• [Work to be completed]: Using the data that follows, return exactly the lines from the one that contains "1346x605 pixels." through the one that contains "Task: Select the Landeskunde tree label", ends included.

• [Data for processing]:
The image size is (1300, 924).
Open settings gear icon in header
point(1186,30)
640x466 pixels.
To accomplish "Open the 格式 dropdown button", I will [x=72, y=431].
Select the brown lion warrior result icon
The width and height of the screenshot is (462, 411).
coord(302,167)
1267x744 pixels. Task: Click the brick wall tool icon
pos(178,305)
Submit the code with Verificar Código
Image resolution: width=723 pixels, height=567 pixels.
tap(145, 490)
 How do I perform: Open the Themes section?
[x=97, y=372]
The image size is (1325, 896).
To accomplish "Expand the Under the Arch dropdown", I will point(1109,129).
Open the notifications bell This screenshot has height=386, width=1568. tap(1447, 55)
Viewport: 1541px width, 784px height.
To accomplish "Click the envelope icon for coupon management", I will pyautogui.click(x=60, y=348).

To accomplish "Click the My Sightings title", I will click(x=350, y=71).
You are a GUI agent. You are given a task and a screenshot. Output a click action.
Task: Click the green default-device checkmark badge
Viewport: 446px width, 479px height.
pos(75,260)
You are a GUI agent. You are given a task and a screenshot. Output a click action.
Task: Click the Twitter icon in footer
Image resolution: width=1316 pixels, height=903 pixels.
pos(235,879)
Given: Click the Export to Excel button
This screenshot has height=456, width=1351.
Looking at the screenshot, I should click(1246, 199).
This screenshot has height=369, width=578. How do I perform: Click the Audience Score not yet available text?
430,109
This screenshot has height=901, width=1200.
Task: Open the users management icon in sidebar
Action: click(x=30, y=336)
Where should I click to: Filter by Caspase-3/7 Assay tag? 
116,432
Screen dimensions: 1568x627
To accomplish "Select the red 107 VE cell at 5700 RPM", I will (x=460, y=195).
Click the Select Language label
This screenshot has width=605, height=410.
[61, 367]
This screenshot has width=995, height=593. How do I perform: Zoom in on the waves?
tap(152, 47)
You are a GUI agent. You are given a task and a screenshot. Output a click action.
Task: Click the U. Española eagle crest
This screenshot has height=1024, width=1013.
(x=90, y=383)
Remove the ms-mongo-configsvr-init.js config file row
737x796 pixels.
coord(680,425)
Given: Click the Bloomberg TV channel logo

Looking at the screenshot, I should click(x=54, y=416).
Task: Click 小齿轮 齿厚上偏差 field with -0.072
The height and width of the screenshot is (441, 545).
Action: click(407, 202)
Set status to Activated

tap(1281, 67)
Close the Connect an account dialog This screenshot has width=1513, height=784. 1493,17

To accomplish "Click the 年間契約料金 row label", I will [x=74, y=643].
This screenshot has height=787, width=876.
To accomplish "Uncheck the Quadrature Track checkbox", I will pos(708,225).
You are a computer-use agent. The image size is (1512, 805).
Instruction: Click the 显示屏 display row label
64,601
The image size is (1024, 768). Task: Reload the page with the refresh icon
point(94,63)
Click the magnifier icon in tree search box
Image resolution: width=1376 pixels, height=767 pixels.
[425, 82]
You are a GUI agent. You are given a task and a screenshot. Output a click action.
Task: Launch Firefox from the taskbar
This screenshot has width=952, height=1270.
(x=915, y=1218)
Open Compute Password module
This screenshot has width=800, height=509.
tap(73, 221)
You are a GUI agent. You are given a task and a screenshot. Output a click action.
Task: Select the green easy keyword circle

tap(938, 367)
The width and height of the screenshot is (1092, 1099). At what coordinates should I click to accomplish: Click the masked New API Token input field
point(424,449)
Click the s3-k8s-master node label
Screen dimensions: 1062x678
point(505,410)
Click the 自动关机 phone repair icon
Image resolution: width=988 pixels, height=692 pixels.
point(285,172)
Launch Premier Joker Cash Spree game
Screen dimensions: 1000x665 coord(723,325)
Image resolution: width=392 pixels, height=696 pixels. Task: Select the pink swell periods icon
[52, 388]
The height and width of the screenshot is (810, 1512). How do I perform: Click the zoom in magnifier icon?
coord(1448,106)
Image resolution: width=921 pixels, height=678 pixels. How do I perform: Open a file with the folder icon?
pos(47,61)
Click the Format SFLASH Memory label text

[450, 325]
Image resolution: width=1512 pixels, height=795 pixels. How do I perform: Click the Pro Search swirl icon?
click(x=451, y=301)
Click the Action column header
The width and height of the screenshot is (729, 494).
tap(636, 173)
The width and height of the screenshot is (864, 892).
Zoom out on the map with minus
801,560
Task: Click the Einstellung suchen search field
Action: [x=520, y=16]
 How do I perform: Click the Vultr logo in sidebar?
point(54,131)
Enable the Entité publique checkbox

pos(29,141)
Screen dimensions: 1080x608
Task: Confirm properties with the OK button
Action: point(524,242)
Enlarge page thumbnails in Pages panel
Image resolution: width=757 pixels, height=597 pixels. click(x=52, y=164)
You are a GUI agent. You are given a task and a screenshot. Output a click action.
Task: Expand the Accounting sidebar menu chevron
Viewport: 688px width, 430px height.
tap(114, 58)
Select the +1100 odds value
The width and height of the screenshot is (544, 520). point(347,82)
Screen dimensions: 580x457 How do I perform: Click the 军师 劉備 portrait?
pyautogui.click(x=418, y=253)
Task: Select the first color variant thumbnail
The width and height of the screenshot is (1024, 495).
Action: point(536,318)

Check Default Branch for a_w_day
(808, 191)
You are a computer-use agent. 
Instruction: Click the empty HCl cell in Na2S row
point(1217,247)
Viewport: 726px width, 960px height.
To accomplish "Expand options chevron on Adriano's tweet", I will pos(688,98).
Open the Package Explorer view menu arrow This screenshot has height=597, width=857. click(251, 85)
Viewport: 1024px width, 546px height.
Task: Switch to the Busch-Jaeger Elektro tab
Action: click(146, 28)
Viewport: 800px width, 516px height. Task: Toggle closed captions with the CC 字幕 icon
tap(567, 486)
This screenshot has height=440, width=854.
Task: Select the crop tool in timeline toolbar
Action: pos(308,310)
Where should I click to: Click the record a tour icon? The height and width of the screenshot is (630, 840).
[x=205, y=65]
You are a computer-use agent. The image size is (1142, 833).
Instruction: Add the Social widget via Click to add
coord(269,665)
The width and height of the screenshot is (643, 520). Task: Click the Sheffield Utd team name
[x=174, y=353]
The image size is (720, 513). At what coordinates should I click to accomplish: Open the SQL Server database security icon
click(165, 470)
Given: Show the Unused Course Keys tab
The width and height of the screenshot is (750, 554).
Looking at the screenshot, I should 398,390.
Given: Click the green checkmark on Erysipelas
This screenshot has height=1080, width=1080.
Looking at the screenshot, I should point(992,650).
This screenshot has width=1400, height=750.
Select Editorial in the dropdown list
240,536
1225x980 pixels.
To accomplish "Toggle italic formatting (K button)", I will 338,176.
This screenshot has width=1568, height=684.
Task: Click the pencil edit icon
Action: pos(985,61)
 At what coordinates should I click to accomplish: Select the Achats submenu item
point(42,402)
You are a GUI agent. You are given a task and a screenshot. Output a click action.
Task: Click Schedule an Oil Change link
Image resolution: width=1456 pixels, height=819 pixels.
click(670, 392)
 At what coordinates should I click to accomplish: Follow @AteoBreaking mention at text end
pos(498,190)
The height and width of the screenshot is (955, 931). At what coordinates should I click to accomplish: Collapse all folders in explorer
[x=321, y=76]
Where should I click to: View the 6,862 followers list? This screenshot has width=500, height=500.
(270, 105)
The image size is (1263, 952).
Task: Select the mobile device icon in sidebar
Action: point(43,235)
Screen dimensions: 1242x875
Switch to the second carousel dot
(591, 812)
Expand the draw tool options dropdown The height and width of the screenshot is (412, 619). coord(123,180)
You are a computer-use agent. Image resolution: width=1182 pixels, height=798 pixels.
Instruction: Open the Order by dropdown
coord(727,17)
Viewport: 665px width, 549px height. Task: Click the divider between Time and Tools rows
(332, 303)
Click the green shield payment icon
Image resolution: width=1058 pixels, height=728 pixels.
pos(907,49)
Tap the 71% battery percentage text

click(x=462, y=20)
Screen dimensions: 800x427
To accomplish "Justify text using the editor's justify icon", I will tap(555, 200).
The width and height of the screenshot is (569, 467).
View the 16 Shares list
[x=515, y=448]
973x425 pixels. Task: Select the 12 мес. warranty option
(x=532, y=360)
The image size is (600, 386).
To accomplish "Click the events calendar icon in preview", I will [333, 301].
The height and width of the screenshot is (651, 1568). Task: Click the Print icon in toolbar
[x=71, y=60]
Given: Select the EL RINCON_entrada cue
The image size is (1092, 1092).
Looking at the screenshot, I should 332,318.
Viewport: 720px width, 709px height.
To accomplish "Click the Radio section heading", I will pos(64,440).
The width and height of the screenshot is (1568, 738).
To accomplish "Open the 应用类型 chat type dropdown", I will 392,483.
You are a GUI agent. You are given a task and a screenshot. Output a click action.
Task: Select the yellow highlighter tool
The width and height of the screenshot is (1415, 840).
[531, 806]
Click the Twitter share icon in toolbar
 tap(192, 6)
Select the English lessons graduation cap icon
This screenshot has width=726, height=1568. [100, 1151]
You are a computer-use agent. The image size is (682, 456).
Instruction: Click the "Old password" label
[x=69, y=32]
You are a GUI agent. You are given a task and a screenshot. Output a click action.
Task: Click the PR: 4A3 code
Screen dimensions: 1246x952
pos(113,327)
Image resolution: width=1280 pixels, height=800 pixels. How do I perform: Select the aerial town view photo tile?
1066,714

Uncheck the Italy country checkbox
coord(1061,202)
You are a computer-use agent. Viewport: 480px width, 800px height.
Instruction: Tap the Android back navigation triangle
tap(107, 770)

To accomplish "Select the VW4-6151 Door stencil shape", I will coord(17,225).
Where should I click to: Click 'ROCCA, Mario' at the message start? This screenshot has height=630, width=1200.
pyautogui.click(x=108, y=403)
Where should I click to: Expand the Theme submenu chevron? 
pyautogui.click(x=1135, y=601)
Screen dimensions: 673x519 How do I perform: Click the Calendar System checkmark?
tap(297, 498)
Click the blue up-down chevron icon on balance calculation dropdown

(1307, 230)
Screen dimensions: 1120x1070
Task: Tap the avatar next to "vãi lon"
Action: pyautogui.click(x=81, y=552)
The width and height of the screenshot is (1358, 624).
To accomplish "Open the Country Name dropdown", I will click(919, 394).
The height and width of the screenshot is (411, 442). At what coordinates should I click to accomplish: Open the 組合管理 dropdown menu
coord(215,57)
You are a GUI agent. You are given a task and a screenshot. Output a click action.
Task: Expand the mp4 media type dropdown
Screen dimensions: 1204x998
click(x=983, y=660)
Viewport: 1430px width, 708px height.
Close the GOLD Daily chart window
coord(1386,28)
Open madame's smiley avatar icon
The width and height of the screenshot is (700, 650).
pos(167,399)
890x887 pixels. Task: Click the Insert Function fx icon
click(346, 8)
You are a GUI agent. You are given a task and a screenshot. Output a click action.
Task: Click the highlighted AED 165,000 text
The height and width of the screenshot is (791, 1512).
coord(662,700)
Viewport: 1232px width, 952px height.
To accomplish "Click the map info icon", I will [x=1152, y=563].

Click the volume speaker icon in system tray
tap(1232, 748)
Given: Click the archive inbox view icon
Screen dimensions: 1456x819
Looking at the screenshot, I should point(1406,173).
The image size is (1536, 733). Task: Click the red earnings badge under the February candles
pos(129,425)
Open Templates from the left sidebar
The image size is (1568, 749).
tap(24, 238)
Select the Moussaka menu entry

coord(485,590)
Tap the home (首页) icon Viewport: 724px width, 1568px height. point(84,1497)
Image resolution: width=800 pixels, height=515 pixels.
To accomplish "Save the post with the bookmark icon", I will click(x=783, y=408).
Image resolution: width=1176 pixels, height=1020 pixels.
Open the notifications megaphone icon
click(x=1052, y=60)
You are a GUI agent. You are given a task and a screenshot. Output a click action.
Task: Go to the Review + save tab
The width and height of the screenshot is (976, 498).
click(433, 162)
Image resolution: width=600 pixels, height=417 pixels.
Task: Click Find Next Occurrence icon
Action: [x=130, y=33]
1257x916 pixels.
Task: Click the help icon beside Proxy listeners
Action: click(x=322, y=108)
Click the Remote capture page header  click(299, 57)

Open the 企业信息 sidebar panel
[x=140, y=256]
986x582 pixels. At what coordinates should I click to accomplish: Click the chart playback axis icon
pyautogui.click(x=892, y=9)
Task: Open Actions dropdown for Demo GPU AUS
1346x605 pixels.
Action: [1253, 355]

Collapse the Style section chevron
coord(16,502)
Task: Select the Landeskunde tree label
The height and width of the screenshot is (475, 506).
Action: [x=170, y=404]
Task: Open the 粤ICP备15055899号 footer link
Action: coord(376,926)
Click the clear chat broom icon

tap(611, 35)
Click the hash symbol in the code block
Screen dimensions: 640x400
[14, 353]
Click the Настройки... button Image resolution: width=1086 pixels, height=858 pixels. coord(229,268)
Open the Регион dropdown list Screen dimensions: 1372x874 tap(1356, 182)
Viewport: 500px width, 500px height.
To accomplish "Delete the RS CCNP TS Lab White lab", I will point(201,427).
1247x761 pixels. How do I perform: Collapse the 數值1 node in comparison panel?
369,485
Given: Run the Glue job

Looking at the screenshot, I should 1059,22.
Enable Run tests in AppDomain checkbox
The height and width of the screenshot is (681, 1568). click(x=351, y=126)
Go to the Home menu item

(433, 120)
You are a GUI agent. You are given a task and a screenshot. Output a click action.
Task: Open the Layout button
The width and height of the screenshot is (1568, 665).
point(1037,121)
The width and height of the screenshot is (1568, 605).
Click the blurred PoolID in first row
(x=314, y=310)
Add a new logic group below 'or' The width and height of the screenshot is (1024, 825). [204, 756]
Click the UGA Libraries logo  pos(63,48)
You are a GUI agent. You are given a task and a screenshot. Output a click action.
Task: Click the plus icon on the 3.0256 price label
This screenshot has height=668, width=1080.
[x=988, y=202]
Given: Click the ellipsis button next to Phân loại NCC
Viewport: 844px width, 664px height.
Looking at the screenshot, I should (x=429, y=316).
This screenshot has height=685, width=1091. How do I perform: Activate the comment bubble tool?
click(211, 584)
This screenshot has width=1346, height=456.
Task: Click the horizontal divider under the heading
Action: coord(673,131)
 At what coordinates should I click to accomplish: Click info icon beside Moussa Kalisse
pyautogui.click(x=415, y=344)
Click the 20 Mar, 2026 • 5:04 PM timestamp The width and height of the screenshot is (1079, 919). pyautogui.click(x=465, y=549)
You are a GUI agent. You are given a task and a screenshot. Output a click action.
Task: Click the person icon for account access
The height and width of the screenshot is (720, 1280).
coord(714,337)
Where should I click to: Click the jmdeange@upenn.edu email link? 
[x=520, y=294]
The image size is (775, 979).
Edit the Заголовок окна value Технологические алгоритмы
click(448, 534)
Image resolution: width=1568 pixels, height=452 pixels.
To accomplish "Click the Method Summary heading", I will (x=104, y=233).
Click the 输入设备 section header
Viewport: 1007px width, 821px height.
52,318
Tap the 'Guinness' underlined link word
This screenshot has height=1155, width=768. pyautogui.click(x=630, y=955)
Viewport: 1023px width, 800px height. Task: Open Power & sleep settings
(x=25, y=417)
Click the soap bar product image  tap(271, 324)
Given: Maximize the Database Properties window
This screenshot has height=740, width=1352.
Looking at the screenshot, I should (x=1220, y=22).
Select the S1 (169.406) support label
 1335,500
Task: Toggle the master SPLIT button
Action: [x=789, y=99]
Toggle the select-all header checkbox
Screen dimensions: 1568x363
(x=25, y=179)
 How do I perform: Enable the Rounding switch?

• [Written solution]:
1346x605 pixels.
Action: [1253, 355]

Collapse the Style section chevron
coord(16,502)
Task: Select the Landeskunde tree label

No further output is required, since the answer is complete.